End of Watch (2012)
109 min., rated R.
Ever since 1999's "The Blair Witch Project" re-launched the you-are-there technique with a hand-held camera, it seems every filmmaker and his brother had to jump on the bandwagon of the found-footage fad. Horror films shot as faux-documentaries are a dime a dozen, but this once-fresh aesthetic doesn't have to strictly work for the horror genre, and so it goes with "End of Watch." For fear that you expect an episode of "Cops" on a bigger screen or "The South Central Police Project" (see what I did there?), this potent buddy-cop/docudrama hybrid is a visceral, in-your-face punch in the gut.

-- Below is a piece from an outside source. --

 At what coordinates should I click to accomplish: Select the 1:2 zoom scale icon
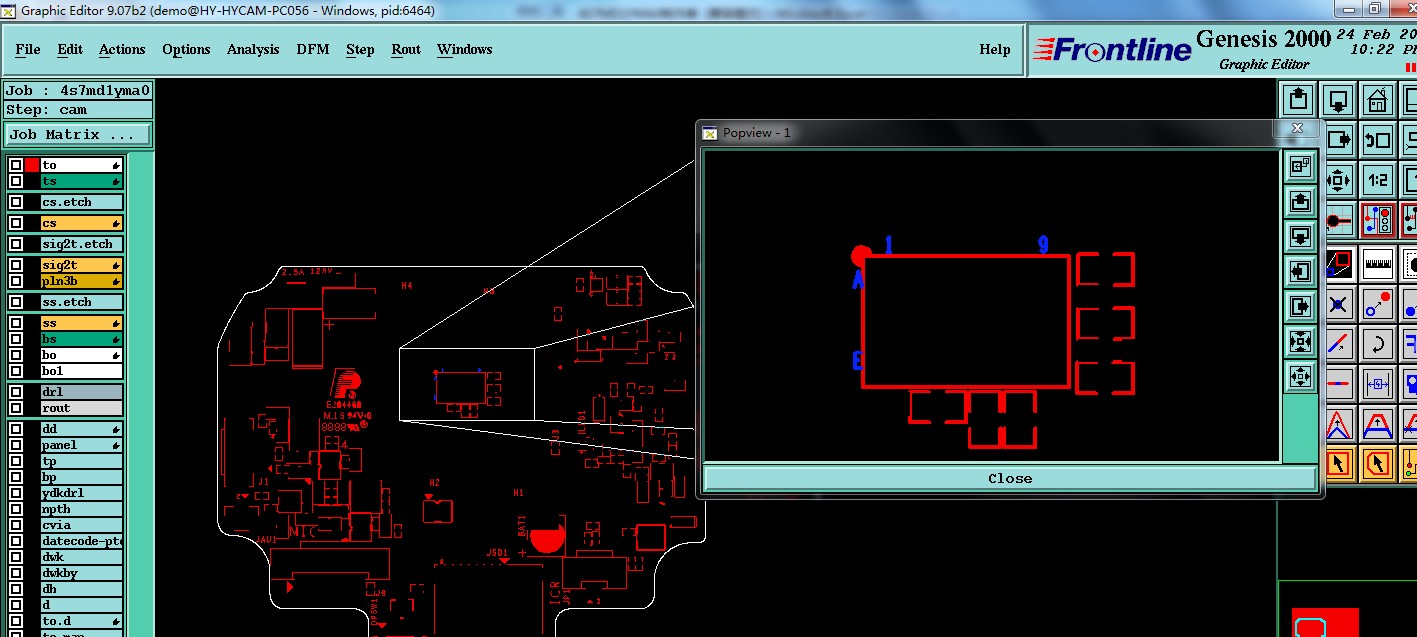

Apparently sticking to what he knows, writer-director David Ayer follows his screenwriting credits of "Training Day" and "Dark Blue," as well as directorial efforts "Harsh Times" and "Street Kings," but doesn't focus on the corruption and makes sure his cop characters behave with more tact this time around. Officers Brian Taylor (Jake Gyllenhaal) and Mike Zavala (Michael Peña) are hotshot partners (and good friends) patrolling the mean streets of South Central Los Angeles. They pride themselves in being "ghetto street cops" who make a difference, but responding to a routine call leads to the discovery of human trafficking, which might get them in too deep with some nasty Mexican drug cartels. It's foreboding enough when an Immigration and Customs Enforcement agent tells them, "You just tugged on the tail of a snake; it's gonna turn around and bite you back."

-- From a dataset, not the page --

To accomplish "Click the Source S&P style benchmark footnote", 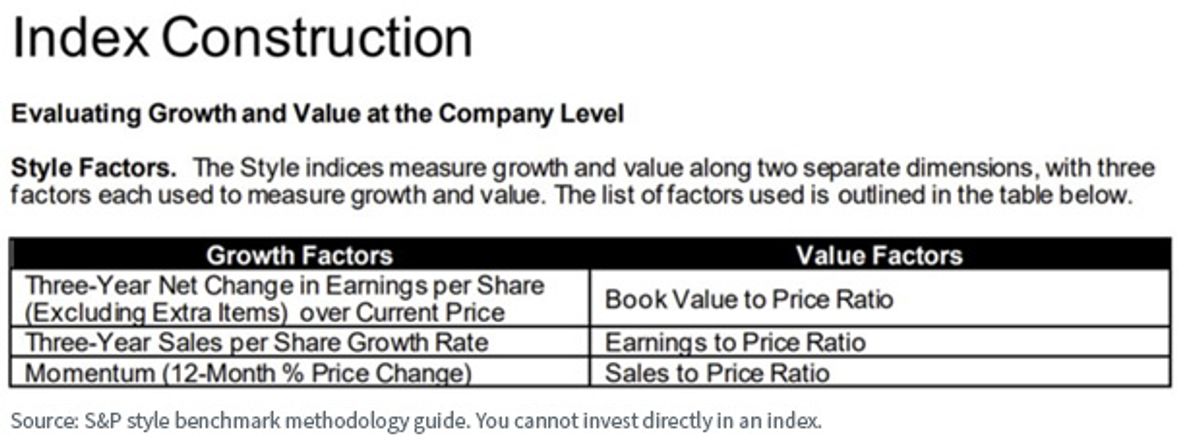I will (416, 421).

What's the context of the documentary-style gimmick, you ask? Brian grips a camera around to document his work days as a school project for his filmmaking elective. From the opening, he narrates while his camera is mounted to the dashboard of a patrol car during a high-speed chase, and it's thrilling stuff. Luckily, "End of Watch" doesn't hold onto this conceit when it doesn't need it. Less nausea-inducing "Look, Ma! I'm shaking a camera!" shooting, the better. With that said, it doesn't even feel necessary to have Brian shoot for a project that never seems to progress, so why not drop it altogether? And why do gang members carry around hand-held cameras, too, especially during drive-bys and shootouts? But, be that as it may, the film interweaves its sources of coverage with a more omniscient view, so suspending one's disbelief is a small price to pay. Roman Vasyanov's jittery camerawork is imbued with such immediacy that it makes the already-realistic approach more gritty and intense.

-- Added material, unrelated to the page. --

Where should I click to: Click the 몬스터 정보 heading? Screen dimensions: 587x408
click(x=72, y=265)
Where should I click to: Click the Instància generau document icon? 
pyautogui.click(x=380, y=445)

When these blue knights are in action, the "real" aesthetic works incredibly well. A blistering scene where Brian and Mike become heroes, running into a burning house and saving a woman's three children, rattles the nerves with close-ups of their faces shrouded in smoke. Akin to a horror film in the same visual format, apprehension builds when the partners enter a home that eventually leads them to a gruesome find. Prior to that, all of the day-to-day realities of being part of the LAPD—the altercations, the paper work, etc.—could have grown tiresome and repetitive, but the film deceptively becomes more character-driven and often unbearably tense. It's like we're right there cruising around with Brian and Mike. These guys are hard-hitters when it comes to their job, but wearing a badge also means putting their own lives in harm's way. Where the film climaxes is inevitable, a gripping shootout between our heroes and the trigger-happy cartel, but where it actually ends is both bold and unsparing.
Both naturalistic, Gyllenhaal and Peña share an authentic, lived-in banter and camaraderie as the boys in blue. At one point, their impersonations of one another are very funny, and most of their dialogue seems so off-the-cuff and spontaneous. You like their brotherly bond and you believe it. The women here are good, too: America Ferrera and Cody Horn from "Magic Mike" both welcome a change of pace in the badass roles of tough lady officers. Cast against type in her toughest, most violent movie, Anna Kendrick is also engaging as Brian's new sweetie Janet; her dance with Brian to Salt-N-Pepa's "Push It" is the cutest moment in the film by far. Those playing the shady, cold-blooded gangbangers are stereotypical but scary and intimidating, particularly Maurice Compte as Big Evil and rapper Yahira 'Flakiss' Garcia as La La.
"End of Watch" holds our attention in spades and, before the coda that double-backs and suffers from a failure of nerve, never feels dishonest about such a rough 'n tough line of work. This surely won't mark the end of the found-footage trend, and it should usher in many more uses of the gimmick that are as germane and compelling as this one.